Imagine a treasure chest with a lock on it. This lock is special because it has two keyholes, each with their own key. The first keyhole can only be used to lock the chest. The second keyhole can only be used to unlock the chest.
The key that locks is available to everyone and we can call it the Public Key.
The key that unlocks is only held by the intended receiver of the chest and we call it the Private Key.
These two keys belong in a pair.
As soon as a chest is locked with a certain Public Key, it can only ever be opened with the corresponding Private Key.
So let’s say you want to have a private and secure conversation with me. We can do this by sending these chests back and forth.
1. You say: “Hi, I want to send something. I think a chest should be used.”
2. I say: “Awesome, I’d like to receive something. I agree that a chest will be used. Here’s a certificate proving I am who I say I am, along with the Public Key you’ll need for the chest.”
3. You go off and verify the certificate I gave you with a trusted authority. If everything is legitimate, you lock some information in a chest and send it to me.
4. I open the chest with my Private key. A bit of back and forth chest sending then happens to create a new set of keys that will be used for the rest of the conversation.
5. The new keys are now used to send chests back and forth securely.
This “chest sending protocol” is basically the TLS protocol and the process described is called the handshake. TLS merely defines the “language” in which the given protocol is spoken in. A secret cypher language defined by the newly-created public/private keys. TCP is the transmission, it defines how the language is transmitted. HTTP is the what being discussed. In this sense, if you were talking about cats over the phone – TLS would be English, TCP would be the phone line, and cats would be HTTP. Sticking with the chest analogy, TLS is the keys, TCP is the chest, HTTP is the contents of the chest.

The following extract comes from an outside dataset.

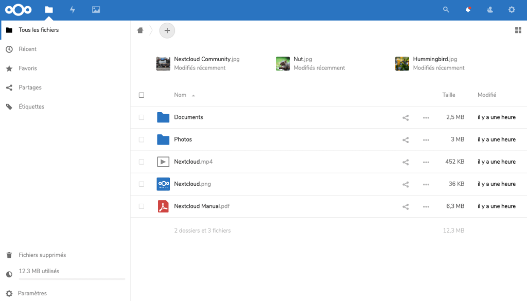The width and height of the screenshot is (527, 301).
Task: Sort files by Nom column header
Action: pyautogui.click(x=180, y=95)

In reality, this is what happens:
1. Client Hello
The client sends all the information that the server needs to communicate with the client. The version number, cipher settings and session-specific data.
2. Server Hello
The server sends all the information that the client needs to communicate with the server. The version number, cipher settings, session-specific data and certificate.
3. Authentication and Pre-Master Secret
The client authenticates the server certificate with a certificate authority and gets the server’s public key. The client then creates the pre-master secret that will be used for the session; encrypts the pre-master secret with the server’s public key and sends it to the server.
4. Decryption and Master Secret
The server uses its private key to decrypt the pre-master secret that was received. Both the server and client work together to generate the master secret.
5. Encryption with Session Key
The client and server exchange messages to inform that future messages will be encrypted with the newly generated keys. Certificate Authorities are responsible for issuing the digital certificates that are used in the handshake. The certificates are used to verify the identity and provide the public key that will be used in the handshake.
Certificates are not dependent on SSL or TLS. Certificates merely facilitate proof of identity during the TLS handshake; they are not in any way responsible for the formation or configuration or cypher of the TLS-enabled connection. Most vendors refer to certificates as “SSL certificates”. You might assume that “SSL Certificates” have to be deprecated in favour of “TLS Certificates”, but this is not the case. Certificates are merely used to verify one’s identity and are not dependant on the protocol being used.
When do you use this internet security?
If data moves in both directions between a client and server, TLS should be implemented. That means if one submits any information to a website it should be using HTTPS.
Google uses HTTPS as a ranking signal in their algorithms. This means improved SEO rankings for websites that make use of HTTPS. Although there are many other ways to improve SEO on your website, HTTPS will definitely help.
Lastly, if you want to show that you take internet security seriously, the green padlock in the URL bar signals that your site can be trusted with its user’s data.